» Written request A:
Translate this sentence from the essay about the dog frightened by fireworks into Spanish: "He was so frightened, the only place he felt safe was in the back seat of my truck."
» Written request B:
Reproduce verbatim the stretch of the entries from the line containing "Task: Click the date" through the end of the entries, leaving out the pictures.

» Selected text:
****************
As I write
this, it is late for me—after 10:30p.m. I am sitting on the floor, my laptop
wobbling on my crossed legs. Actually, I am not sitting on the floor directly;
I'm sitting on Sgt. Thomas Tibb's dog bed, which is on the floor next to the
couch. When he is really, really frightened, he leaves his sanctuary in my
office to curl as close to the couch as he can get. Tonight he is so terrified
by the ongoing explosions outside, I crawl down onto the floor to sit next to
him, and this boy who never offers his affection curls against my knee,
panting, every muscle in his body tense as he waits for the next bomb to go
off.
My neighbors
have been detonating illegal fireworks—cherry bombs and M80s—for weeks in the
run-up to the Fourth of July. The antics begin every evening around 8:00 and
continue for a couple of hours. As I write this it is Saturday night, and I
guess we're into overtime on blowing things up because it's the weekend. Thomas
and I endured the same routine last year—from June until a week or so after
July 4th—only last year he would not stay in the house. He was so frightened,
the only place he felt safe was in the back seat of my truck. So for all those
weeks, I never went anywhere at night unless I rode with someone else so that
he would have a safe place to hide. This year, he has at least recovered from
his First Life enough to stay inside with me, for the most part. I have taken
to sleeping on the couch, though, because as long as I am close, he will at
least lie still (instead of pacing, panting and drooling as he did last year).
****************
» Dataset:

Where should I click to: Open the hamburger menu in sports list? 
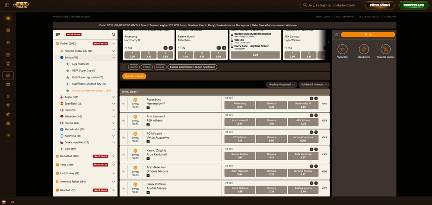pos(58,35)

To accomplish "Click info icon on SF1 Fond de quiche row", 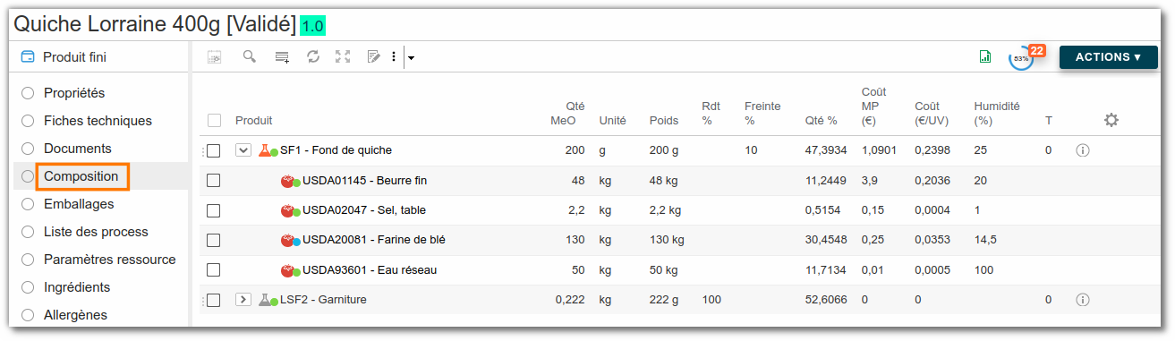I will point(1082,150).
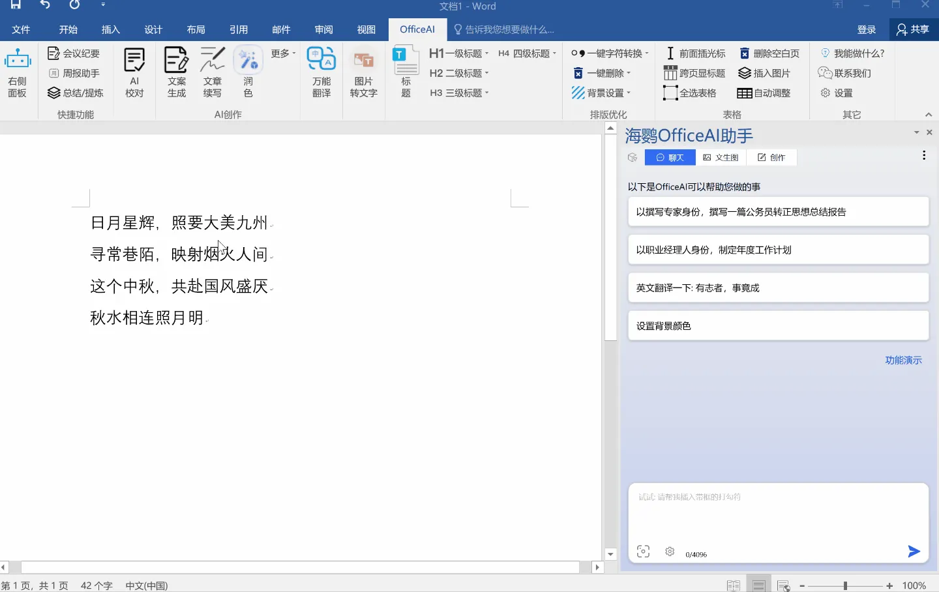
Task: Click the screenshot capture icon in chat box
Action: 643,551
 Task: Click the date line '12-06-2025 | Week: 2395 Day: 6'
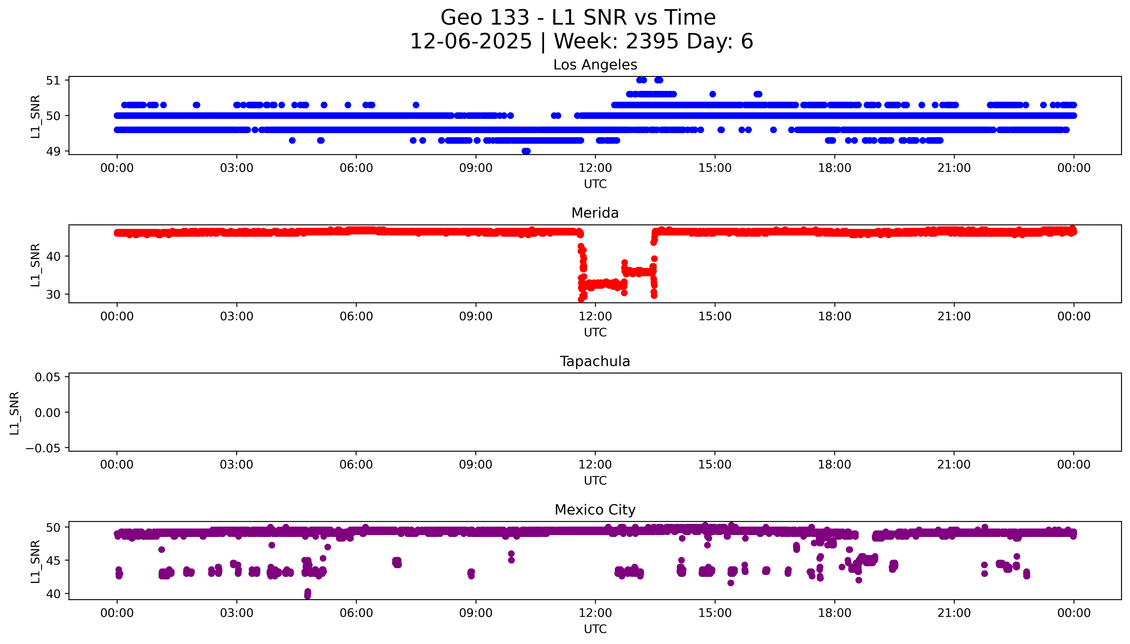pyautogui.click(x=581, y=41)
****************
» Full response A:
Tenía tanto miedo que el único lugar donde se sentía seguro era el asiento trasero de mi camioneta.

» Full response B:
 Task: Click the date line '12-06-2025 | Week: 2395 Day: 6'
pyautogui.click(x=581, y=41)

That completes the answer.